Auch Muschkow streunte durch das Dorf und suchte ein Mädchen nach seinem Geschmack. Vor einem Haus mit geschnitzter Tür fand er es endlich … ein noch etwas mageres, blondhaariges Geschöpf, das ihm mit einem dicken Knüppel entgegenkam und ihm, ohne etwas zu sagen, einen kräftigen Hieb auf den Kopf versetzte. Muschkow war so verblüfft, daß er selbst dem zweiten Schlag nicht auswich; dem dritten aber entging er. Er packte die kleine wilde Katze am Hals, schleifte sie in einen Garten und schüttelte sie. Das Mädchen kratzte und biß, es trat gegen seinen Unterleib und stieß mit dem Kopf gegen seine Brust. Es riß sich tatsächlich los und flüchtete, aber mit drei Sätzen holte Muschkow es ein und warf sich darüber, wie man in seinem Dorf ein wegrennendes Huhn einfängt.
Sie rollten aneinandergeklammert über den Boden, stießen gegen einen Gartenzaun und blieben dort liegen. Muschkow lag oben, er drückte sie mit beiden Händen nieder und spürte unter seinen Fingern ihre junge, noch nicht ausgereifte Brust. Die großen blauen Augen des Mädchens starrten ihn an. Es war keine Angst in ihnen, nur eine wilde Entschlossenheit.
»Töte mich!« sagte sie leise. »Töte mich vorher.
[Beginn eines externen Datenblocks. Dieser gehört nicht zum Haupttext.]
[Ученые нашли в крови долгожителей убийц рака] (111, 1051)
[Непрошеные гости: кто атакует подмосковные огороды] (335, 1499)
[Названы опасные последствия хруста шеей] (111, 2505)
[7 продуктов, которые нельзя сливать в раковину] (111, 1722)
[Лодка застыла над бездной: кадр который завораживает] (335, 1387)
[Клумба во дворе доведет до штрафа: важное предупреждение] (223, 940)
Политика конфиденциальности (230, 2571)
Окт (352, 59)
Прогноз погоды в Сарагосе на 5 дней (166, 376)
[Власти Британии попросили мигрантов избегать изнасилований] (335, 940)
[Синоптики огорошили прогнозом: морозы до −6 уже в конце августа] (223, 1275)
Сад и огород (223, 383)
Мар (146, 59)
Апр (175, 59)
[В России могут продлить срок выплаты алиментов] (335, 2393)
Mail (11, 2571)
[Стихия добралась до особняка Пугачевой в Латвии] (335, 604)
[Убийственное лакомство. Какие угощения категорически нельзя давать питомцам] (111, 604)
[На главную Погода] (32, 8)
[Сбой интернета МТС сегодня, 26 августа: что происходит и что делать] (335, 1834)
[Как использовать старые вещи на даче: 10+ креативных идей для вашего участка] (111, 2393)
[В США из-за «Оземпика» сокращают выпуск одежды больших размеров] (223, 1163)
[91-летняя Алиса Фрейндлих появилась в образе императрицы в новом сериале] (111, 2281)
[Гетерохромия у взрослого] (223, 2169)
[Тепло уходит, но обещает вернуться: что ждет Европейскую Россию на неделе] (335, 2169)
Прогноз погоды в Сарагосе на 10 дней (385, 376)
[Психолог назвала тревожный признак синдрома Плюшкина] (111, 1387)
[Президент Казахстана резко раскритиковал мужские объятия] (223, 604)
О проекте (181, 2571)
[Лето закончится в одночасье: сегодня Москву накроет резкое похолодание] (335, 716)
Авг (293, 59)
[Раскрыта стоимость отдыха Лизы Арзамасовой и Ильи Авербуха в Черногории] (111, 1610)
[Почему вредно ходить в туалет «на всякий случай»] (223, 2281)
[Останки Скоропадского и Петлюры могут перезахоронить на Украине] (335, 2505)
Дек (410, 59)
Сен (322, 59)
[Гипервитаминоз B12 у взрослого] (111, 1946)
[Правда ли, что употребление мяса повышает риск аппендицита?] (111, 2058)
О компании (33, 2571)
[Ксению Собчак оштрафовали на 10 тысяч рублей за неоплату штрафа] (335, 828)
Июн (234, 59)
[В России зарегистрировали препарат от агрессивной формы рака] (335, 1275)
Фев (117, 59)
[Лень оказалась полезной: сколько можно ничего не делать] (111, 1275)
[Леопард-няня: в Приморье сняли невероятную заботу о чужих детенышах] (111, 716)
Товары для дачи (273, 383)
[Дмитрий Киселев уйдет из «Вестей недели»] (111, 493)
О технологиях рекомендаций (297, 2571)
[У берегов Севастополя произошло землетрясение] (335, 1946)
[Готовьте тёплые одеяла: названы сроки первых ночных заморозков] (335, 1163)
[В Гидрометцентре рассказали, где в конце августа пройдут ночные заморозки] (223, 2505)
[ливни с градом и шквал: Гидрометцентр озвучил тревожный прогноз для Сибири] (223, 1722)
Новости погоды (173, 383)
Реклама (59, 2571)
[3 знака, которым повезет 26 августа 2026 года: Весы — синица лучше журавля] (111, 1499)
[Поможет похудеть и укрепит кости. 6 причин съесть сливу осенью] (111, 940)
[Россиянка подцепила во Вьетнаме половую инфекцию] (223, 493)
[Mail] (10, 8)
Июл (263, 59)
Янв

Wenn du's nicht tust, mache ich es hinterher selbst …«
»Ich heiße Iwan Matwejewitsch Muschkow …«, sagte er. Bis an das Ende seiner Tage konnte er nicht erklären, warum er das damals gesagt hatte. Er mußte es einfach tun, als er in ihre Augen sah.
Und sie antwortete: »Ich bin Marina Alexandrowna Lupin …«
»Marina …« Muschkow lockerte den Griff. Um sie herum tobten die Brände, gellten die Schreie der Frauen und das siegesbewußte Lachen der Kosaken. Dazwischen wieherten die kaum noch zu haltenden Pferde. »Ich nehme dich mit!« sagte er plötzlich.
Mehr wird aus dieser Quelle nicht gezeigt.